User Guide#

This guide provides comprehensive documentation for scikit-bayes estimators, including theoretical background and practical usage examples.

Introduction #

What are Bayesian Network Classifiers?#

Bayesian Network Classifiers (BNCs) compute class probabilities using Bayes’ theorem. The most common is Naive Bayes, which assumes features are conditionally independent given the class:

\[P(y|\mathbf{x}) \propto P(y) \prod_{i=1}^{n} P(x_i|y)\]
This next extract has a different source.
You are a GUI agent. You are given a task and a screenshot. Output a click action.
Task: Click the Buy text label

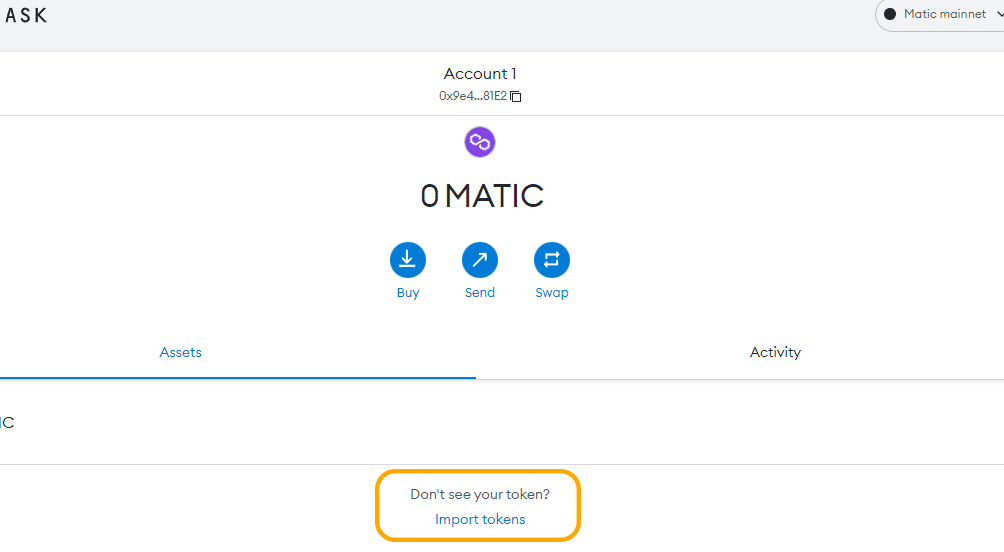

This assumption is rarely true, but Naive Bayes scales well and works as a baseline. When feature dependencies are strong (e.g., in a parity problem like XOR), it produces inaccurate probabilities.

Why scikit-bayes?#

While scikit-learn includes standard Naive Bayes classes, they require some manual workarounds for complex datasets:

Heterogeneous data: You cannot pass a matrix with Gaussian, Categorical, and Bernoulli features directly into a single estimator without using a ColumnTransformer to split them.
Feature dependencies: There are no out-of-the-box implementations of n-dependence estimators like AODE or A2DE.
Hybrid optimization: Scikit-learn does not implement discriminatively-weighted Bayesian classifiers like ALR, which use generative models as preconditioners.

scikit-bayes implements these architectures while passing standard scikit-learn estimator checks.

MixedNB: Mixed Data Naive Bayes #

skbn.MixedNB handles datasets with heterogeneous feature types by internally combining scikit-learn’s specialized Naive Bayes estimators.

The Problem #

Consider a dataset with:

Feature 0: Age (continuous) → Gaussian
Feature 1: Gender (binary) → Bernoulli
Feature 2: Education Level (0, 1, 2, 3) → Categorical

With sklearn, you’d need to:

Split features by type
Fit separate NB classifiers
Combine probabilities manually

MixedNB does this automatically.

Feature Type Detection #

MixedNB auto-detects feature types during fit():

Gaussian: Float features with non-integer values
Bernoulli: Features with exactly 2 unique values
Categorical: Integer features with >2 unique values

You can also specify types manually:

from skbn import MixedNB

# Force features 2 and 3 to be categorical
clf = MixedNB(categorical_features=[2, 3])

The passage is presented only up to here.